Waymark put away the letter carelessly; the first sensation of surprise over, he did not even care to speculate on the reasons which had led Maud to leave home. It was but seldom now that his thoughts busied themselves with Maud; the unreal importance which she had for a time assumed in his life was only a recollection; her very face was ghostlike in his mind’s eye, dim, always vanishing. If the news of her departure from England moved him at all, it was with a slight sense of satisfaction; it would be so much easier to write letters to her than to speak face to face. Yet, in the days that followed, the ghostlike countenance hovered more persistently before him than was its wont; there was a far-off pleading in its look, and sometimes that shadow of reproach which our uneasy conscience will cast upon the faces of those we have wronged. This passed, however, and another image, one which had ever grown in clearness and persistency of presentment in proportion as Maud’s faded away, glided before him in the hours of summer sunlight, and shone forth with the beauty of a rising star against the clouded heaven of his dreams.
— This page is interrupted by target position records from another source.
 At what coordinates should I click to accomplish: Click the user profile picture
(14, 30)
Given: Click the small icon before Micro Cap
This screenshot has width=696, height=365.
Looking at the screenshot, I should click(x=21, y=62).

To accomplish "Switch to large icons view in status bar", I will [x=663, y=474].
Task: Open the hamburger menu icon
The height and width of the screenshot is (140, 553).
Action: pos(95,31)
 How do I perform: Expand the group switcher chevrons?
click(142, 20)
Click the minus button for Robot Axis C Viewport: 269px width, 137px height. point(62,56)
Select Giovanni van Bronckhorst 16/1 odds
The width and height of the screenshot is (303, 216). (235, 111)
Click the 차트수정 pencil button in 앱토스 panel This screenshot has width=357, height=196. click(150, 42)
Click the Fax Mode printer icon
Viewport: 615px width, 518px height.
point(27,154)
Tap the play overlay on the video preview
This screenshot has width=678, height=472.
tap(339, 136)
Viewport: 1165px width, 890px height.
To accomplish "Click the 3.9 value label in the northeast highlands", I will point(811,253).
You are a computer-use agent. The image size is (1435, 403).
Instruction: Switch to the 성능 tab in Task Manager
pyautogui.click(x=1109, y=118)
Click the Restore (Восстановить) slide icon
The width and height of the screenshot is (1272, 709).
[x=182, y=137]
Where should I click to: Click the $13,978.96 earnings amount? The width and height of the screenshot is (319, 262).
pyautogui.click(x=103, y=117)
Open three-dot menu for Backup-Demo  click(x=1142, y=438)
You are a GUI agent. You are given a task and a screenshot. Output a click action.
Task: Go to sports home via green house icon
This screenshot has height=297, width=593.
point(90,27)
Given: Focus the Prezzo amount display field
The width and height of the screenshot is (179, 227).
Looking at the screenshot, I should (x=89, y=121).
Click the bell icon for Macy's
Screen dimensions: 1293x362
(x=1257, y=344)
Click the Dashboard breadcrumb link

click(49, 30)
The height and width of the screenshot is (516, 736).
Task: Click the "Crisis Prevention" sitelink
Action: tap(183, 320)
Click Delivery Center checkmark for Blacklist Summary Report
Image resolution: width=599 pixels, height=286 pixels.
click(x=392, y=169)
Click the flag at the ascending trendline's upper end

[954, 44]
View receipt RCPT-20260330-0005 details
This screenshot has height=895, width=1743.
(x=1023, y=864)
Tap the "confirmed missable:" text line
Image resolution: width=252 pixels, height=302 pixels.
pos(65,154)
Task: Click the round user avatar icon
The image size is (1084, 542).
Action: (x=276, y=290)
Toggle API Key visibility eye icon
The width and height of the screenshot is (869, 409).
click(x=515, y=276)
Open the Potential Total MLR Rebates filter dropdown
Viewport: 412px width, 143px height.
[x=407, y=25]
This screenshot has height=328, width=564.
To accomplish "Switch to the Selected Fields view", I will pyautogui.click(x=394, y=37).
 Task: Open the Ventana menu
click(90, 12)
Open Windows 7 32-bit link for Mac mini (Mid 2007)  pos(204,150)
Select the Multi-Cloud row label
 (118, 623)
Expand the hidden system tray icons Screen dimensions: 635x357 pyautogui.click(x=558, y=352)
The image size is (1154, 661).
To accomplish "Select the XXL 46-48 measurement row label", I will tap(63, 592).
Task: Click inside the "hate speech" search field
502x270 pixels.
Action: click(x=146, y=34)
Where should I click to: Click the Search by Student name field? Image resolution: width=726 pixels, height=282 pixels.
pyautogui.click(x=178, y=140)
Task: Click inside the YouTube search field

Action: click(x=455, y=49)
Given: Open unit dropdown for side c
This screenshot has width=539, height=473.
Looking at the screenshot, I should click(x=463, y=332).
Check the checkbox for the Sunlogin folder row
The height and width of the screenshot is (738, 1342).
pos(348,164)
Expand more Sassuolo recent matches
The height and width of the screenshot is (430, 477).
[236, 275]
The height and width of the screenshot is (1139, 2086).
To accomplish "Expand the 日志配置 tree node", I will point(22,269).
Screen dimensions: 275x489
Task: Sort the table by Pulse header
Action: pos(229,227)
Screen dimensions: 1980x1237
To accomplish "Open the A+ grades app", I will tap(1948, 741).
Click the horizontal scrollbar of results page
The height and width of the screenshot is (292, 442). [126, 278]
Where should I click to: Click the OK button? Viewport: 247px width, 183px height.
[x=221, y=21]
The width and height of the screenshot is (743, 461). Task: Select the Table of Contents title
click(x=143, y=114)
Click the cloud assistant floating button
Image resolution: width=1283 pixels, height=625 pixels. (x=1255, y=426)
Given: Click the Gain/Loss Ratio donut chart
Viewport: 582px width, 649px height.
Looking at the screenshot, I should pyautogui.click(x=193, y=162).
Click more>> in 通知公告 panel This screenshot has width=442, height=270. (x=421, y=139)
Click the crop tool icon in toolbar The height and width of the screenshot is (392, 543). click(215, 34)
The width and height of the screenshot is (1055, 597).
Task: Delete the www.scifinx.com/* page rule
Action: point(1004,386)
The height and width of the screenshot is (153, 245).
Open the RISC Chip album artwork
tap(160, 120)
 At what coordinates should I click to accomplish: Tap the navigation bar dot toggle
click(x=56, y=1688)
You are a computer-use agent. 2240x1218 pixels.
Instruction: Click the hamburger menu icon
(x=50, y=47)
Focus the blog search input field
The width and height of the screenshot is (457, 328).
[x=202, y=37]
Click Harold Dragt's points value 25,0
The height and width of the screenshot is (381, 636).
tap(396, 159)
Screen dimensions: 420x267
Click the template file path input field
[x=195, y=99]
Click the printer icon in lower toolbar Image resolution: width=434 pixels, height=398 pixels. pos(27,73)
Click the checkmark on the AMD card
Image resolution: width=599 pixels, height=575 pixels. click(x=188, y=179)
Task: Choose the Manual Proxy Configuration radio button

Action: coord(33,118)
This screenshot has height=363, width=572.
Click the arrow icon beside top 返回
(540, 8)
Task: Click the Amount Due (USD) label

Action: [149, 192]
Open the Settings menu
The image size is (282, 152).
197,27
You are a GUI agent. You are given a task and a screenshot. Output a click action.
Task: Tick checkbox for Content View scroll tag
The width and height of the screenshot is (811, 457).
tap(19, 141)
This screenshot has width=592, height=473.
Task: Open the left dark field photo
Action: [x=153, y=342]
Waymark’s mood was bitter, but, in spite of himself, it was no longer cynical. He could not indulge himself in that pessimistic scepticism which had aided him in bearing his poverty, and the restless craving of sense and spirit which had accompanied it. His enthusiasm for art was falling away; as a faith it had failed him in his hour of need. In its stead another faith had come to him, a faith which he felt to be all-powerful, and the sole stay of a man’s life amid the shifting shadows of intellectual creeds. And it had been revealed too late. Led by perverse motives, now no longer intelligible, he had reached a goal of mere frustration; between him and the true end of his being there was a great gulf fixed.
To Ida, in the meanwhile, these weeks of early summer were bringing health of body and cheerfulness of mind. She spent very much of her time in the open air. Whenever it was possible she and Miss Hurst took their books out into the garden, and let the shadows of the rose-bushes mark the hours for them. Ida’s natural vigour throve on the strength-giving properties of sun and breeze the last traces of unwholesome pallor passed from her face, and exercise sent her home flushed like the dawn.
One afternoon she went to sit with her grandfather on a bench beneath an apple-tree. The old man had his pipe and a newspaper. Ida was quiet, and glancing at her presently, Abraham found her eyes fixed upon him.